Activity:
Answer these questions from the FedAC paper summary below:
(a) What date does the summary give?
(b) According to the summary, what does FedAC efficiently integrate into intra-cluster learning?
(c) By about how much do the experiments show FedAC increasing test accuracy?

FedAC: An Adaptive Clustered Federated Learning Framework for Heterogeneous Data
- URL: http://arxiv.org/abs/2403.16460v2
- Date: Fri, 29 Mar 2024 08:46:16 GMT
- Title: FedAC: An Adaptive Clustered Federated Learning Framework for Heterogeneous Data
- Authors: Yuxin Zhang, Haoyu Chen, Zheng Lin, Zhe Chen, Jin Zhao,
- Abstract summary: Clustered federated learning (CFL) is proposed to mitigate the performance deterioration stemming from data heterogeneity inFL.
We propose an adaptive CFL framework, named FedAC, which efficiently integrates global knowledge into intra-cluster learning.
Experiments show that FedAC achieves superior empirical performance, increasing the test accuracy by around 1.82% and 12.67%.

Record excerpts:
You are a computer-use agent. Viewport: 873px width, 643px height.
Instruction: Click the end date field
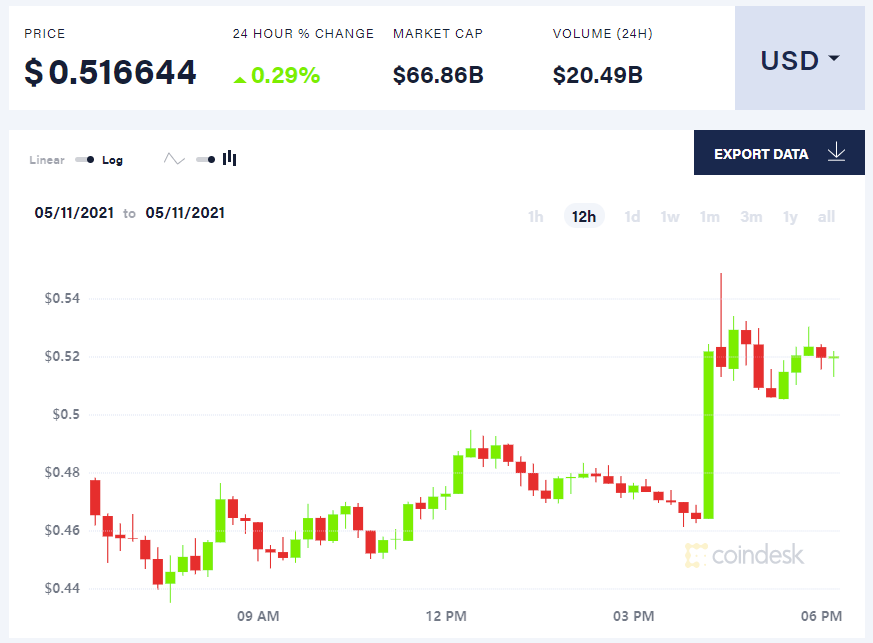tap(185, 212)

* * *

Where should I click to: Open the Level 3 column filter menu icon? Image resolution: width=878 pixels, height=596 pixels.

Response area:
(a) Fri, 29 Mar 2024 08:46:16 GMT
(b) Global knowledge
(c) By around 1.82% and 12.67%